Chapter 7 - A Zombie Choosing a Tool
Rose didn’t peek through her window’s curtains during those early, dark mornings immediately following Ollie Turner’s horrible suggestion. She suddenly lacked the bravery to scorn those limping men and women, children and elderly, who moved so slowly down the street, dragging their implements and tools behind them, as they progressed towards whatever duty Rose feared to imagine. Why did any of them shuffle down that road? Was the hope to appease their appetite all it took to mobilize such a parade?
Rose hated herself. She was ashamed. She had stared out of that window for so many years, and she had failed to see what was right in front of her.
She had failed to see that those zombies were her.
The zombies were her neighbors. The zombies were those who she had once sat beside in church. The zombies were those who once held the town’s lost positions of employment, those who had long ago been happy to work overtime, often no matter if their paycheck didn’t reward them for the extra effort.
“I have to go back to him, Connor. You were right to always mistrust him. But I have to go back to that store. I’m just too hungry.”
Rose felt another of the bugs scamper over her foot, another bug squirming inside of her socks looking for a way back out of her clothing to find another place in the debris that crowded Rose’s home. She never removed her heavy coat anymore. She never removed her cap.
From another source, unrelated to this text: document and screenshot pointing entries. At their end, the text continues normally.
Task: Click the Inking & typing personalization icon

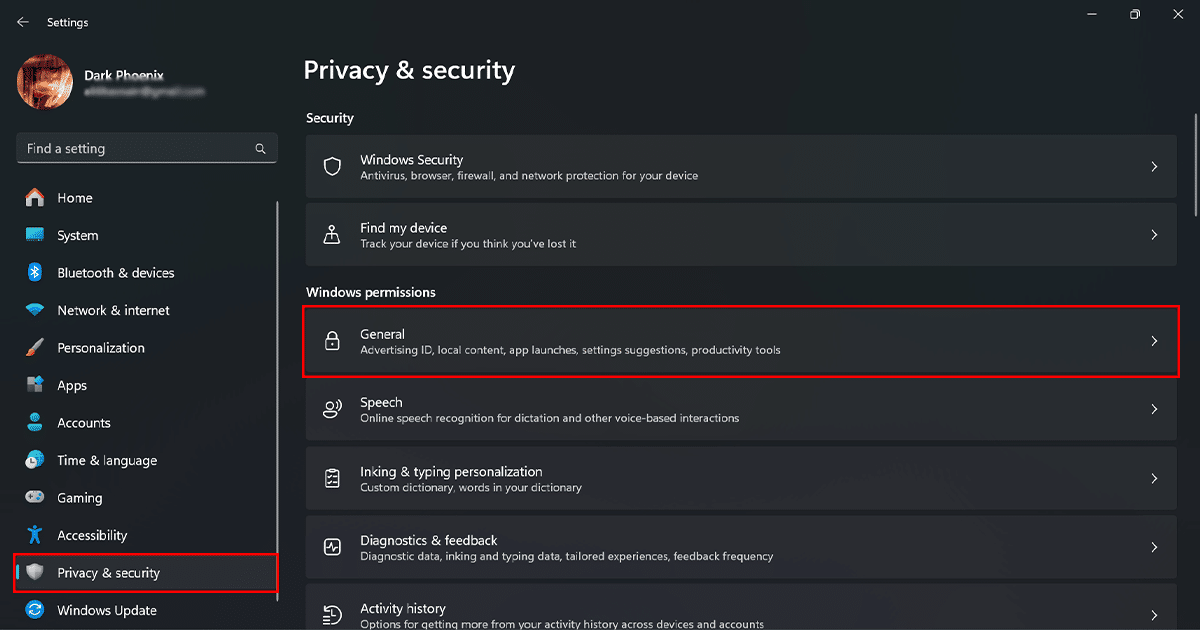Action: (x=332, y=479)

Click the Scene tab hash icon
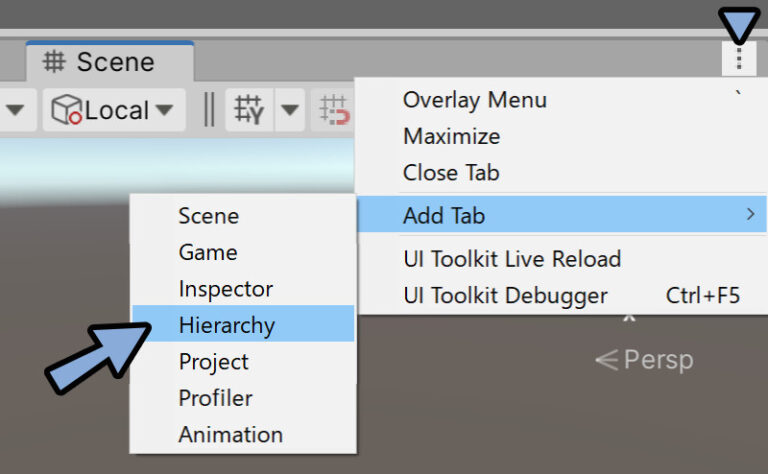pyautogui.click(x=56, y=62)
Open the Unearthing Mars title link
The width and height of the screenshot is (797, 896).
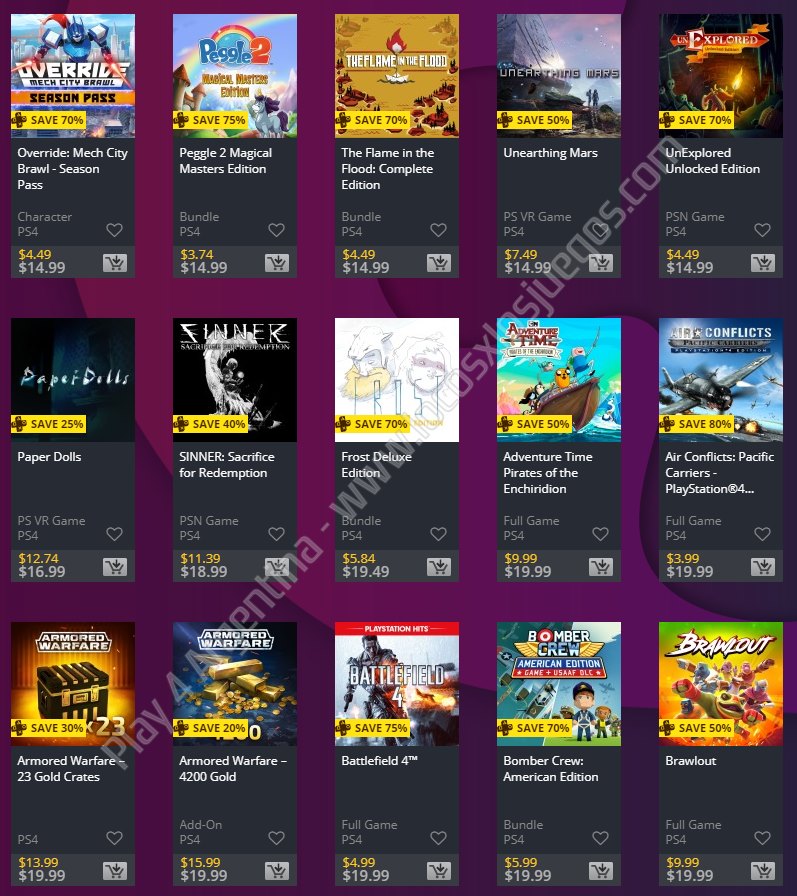coord(550,153)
No matter that she often felt the terrible bugs crawling through her hair, no matter she felt them crawling along her arms.
The bugs were everywhere. They crawled up her walls. They crunched beneath her feet whenever Rose was forced to step upon the plastic sacks that covered the floor from her sofa to the bathroom, where still more of the pests squirmed out from the drain. She no longer opened the cupboards, nor did she dare open a tin of cat food. Even her feline friends had abandoned her to her rubble of a home, for the infestation of those bugs too painfully nibbled at their paws.
The food was gone. That swarm of insects perverted whatever remained in the cardboard boxes.
Somehow, Rose found the willpower to descend those steps leading into the basement. Somehow, she found the courage to step off of that final step though the naked lightbulb suspended by the orange extension cord threw garish light upon a floor covered in the bug infestation. Desperation made even old Rose very brave.
She didn’t faint when the bugs circled her wrist when she lifted a hammer from one of Connor’s old tool chests. Her knees didn’t collapse as she turned and retraced those steps up from the basement. The hammer didn’t feel so heavy within her grasp. Her arms could still lift the head high enough to swing it down for a satisfying impact. She had no idea what she might do with such a tool. She wondered if there would be a foreman to shout her instructions. Rose thought it didn’t matter. That hammer was a tool, and it would have to be enough to give Rose the opportunity to earn her right to hunger.